The tape recordings of these meetings are a central part of Abyss The Cuban Missile Crisis 1962 by (Sir) Max Hastings. The background as you will remember is the Cold War, with Russia threatening to take over Berlin, then an enclave almost cut off from the West. It was not in the public domain but the US had nuclear superiority. Furthermore the US had been humiliated in a failed invasion of Cuba in 1961 – the Bay of Pigs as it became known.

Sitting around a table in the White House the Chiefs (the heads of the US army, navy, air force and marines) knew what would be best – to take out the Russian missile sites in bombing raids and then invade Cuba. The risk was Russian nuclear retaliation against the West, the prize was to establish the US and the democratic ideals of the West against Communism.
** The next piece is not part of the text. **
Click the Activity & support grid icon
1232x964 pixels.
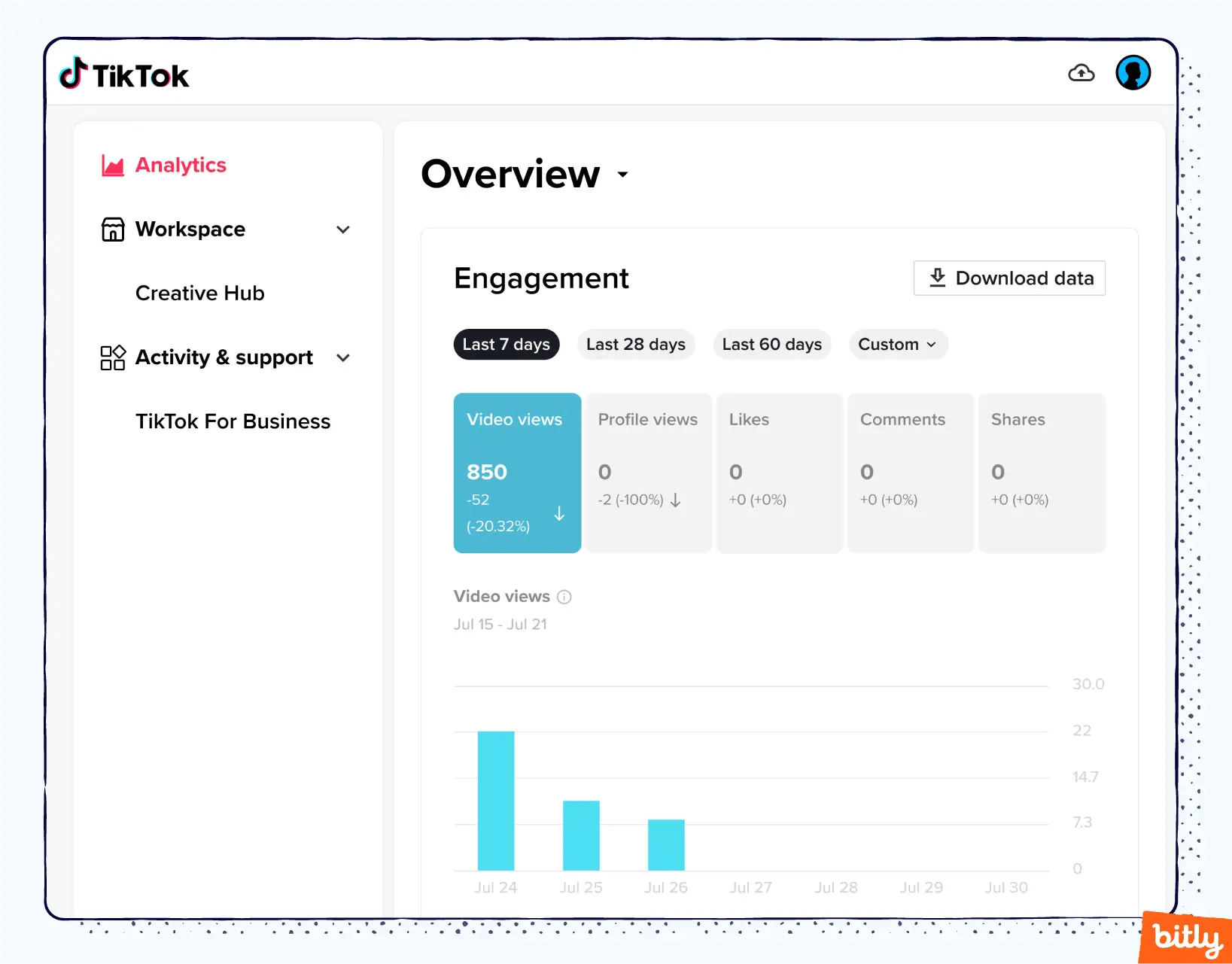[111, 357]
A small digression. In WW II Roosevelt took the advice of his Chiefs and seldom interfered. Conversely Churchill’s interventions cost lives but his other qualities eclipse this weakness. JFK soon rejected the bellicose advice from his Chiefs but had to tease out what could end the crisis. He humiliated the Russians in Cuba but withdrew US nuclear missiles from Turkey as a quid pro quo. Not much of a q p q actually as he’d already tried to do this but was asked not to hurt the feelings of the touchy Turks. Anyway it was a better plan to arm submarines with nuclear weapons and these subs were supposed to be difficult to locate and neutralise. I was about to write “sink” but I don’t suppose that’s the mot juste for a sub.

Hastings’ coverage of JFKs administration’s deliberations is extensive but so revealing. Obversely, to balance the book, Max has min material to play with from the Soviet Union so he pads this out not entirely successfully.

The Cuban Missile Crisis seems a Good Thing in that it did not end in a thermo-nuclear world war, the Americans (in white hats) seemed to get the better of the Ruskies (black fur hats) and democratic decision making trumped Soviet despotism.

Sorry, this is wrong. 20th and 21st century history demonstrates the errors made by Western governments: Suez, Vietnam, Afghanistan, Iraq, Libya and Syria. Russia has made similar and even worse mistakes, costly in human life and the reputation of the regime. These ghastly cock-ups on both sides, I suggest, arise because the Chiefs confidently and often correctly predict military victory. JFK was on the money anticipating the result of overthrowing Castro – that is a lesson to be learned from the Cuban Missile Crisis.